Killer Micro Question

Thu Nov 15 07:42:16 AEST 1990

In article <16364 at s.ms.uky.edu> randy at ms.uky.edu (Randy Appleton) writes:
>I have been wondering how hard it would be to set up several 
>of the new fast workstations as one big Mainframe.  For instance,
>imagine some SPARCstations/DECstations set up in a row, and called
>compute servers.  Each one could handle several users editing/compiling/
>debugging on glass TTY's, or maybe one user running X.

Harvard did this with slower workstations, a few years ago.  The
first step was to set up several machines to look like each other
as much as possible.  NFS was used.

>But how does each user, who is about to log in, know which machine to
>log into?  He ought to log into the one with the lowest load average, yet
>without logging on cannot determine which one that is.

These machines were accessed via serial terminals.  The tty lines
came in on a terminal switch.  The initial arrangement was to have
a "class" connect you to a random machine.  Each machine would have
several users at any given time, and the loads tended to be pretty
similar.

Dan's "queued" utility was used to provide some load balancing.
This system allows you to arrange for individual programs to be
executed elsewhere dependent on load average, or whatever.  This
package has been posted to source groups, and probably is
available via ftp.

However, even this doesn't distribute the load of user keystrokes
causing interrupts and context switches, especially in editors.
There was some talk of making more sophisticated use of the
terminal switch.  There was a control port to the switch.  If
this were connected to a host somewhere, then one could arrange
for the next connection to be made to a particular machine.

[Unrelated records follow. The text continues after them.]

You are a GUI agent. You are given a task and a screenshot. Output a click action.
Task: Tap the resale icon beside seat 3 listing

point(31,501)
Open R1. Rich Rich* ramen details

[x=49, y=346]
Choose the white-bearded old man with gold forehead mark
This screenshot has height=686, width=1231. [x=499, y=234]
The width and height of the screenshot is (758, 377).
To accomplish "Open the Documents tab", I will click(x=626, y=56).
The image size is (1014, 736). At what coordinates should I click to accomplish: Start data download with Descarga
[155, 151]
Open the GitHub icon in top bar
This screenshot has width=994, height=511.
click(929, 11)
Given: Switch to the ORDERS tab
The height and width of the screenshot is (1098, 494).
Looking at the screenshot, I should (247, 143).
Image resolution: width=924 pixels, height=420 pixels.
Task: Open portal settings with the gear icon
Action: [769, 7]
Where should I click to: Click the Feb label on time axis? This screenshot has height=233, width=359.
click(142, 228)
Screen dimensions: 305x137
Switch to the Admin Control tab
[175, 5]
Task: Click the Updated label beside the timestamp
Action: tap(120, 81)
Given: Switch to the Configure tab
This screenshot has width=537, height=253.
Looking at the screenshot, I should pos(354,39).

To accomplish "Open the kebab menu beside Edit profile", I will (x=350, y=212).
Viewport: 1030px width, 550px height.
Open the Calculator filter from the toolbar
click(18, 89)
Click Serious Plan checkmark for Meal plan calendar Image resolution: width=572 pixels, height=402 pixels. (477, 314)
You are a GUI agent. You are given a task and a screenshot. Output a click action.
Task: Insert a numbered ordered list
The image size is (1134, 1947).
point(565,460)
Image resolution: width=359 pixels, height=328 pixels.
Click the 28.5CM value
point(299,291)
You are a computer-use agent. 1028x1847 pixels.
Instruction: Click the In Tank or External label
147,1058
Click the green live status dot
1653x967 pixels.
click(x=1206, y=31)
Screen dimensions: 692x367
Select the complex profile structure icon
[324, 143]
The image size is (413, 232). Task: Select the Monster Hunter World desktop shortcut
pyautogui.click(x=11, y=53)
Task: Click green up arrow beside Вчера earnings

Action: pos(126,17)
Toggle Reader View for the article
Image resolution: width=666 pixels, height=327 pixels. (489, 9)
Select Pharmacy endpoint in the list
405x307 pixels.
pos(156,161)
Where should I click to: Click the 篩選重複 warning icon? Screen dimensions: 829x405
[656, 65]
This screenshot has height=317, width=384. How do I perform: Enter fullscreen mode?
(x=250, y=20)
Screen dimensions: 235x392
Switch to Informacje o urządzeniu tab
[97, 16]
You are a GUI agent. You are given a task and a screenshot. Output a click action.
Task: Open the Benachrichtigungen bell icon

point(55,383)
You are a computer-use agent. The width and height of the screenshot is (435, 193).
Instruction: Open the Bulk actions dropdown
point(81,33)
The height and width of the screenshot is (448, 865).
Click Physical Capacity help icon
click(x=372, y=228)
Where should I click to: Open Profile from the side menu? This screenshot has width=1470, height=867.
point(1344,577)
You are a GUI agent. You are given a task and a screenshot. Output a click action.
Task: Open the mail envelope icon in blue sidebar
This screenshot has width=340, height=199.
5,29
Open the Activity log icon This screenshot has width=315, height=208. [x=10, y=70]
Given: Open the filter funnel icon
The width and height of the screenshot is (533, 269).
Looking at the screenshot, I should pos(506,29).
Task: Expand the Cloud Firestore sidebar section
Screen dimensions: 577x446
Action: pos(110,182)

>What would be nice is to have some software running at each machine, maybe
>inside of rlogind or maybe not, that would take a login request, and check
>to see if the current machine is the least loaded machine.  If so, accept
>the login, else re-route it to that machine.

It could be done in rlogin - check the rwho (ruptime) database.
If you have sources, this isn't that hard.

>It would not be good to have each packet come in over the company ethernet, 
>and then get sent back over the ethernet to the correct machine.  That would 
>slow down the machine doing the re-sending, causes un-needed delays in the
>turn-around, and clog the ethernet.

Packet forwarding isn't that bad.  The overhead is low compared
to, say, NFS.

>Also, all of these machines should mount the same files (over NSF or
>some such thing), so as to preserve the illusion that this is one big
>computer, and not just many small ones.  But still, it would be best 
>to keep such packets off the company net.

An ethernet bridge can help here.  Isolate the hog.

                +--------+
A --------------+ bridge +------------- B
                +--------+

hosts on either side of the bridge can talk to each other as if
they were on the same wire.  Packets on the A side bound to hosts
on the A side aren't forwarded to the B side (and the same is true
on the other side).  Broadcast packets are always forwarded.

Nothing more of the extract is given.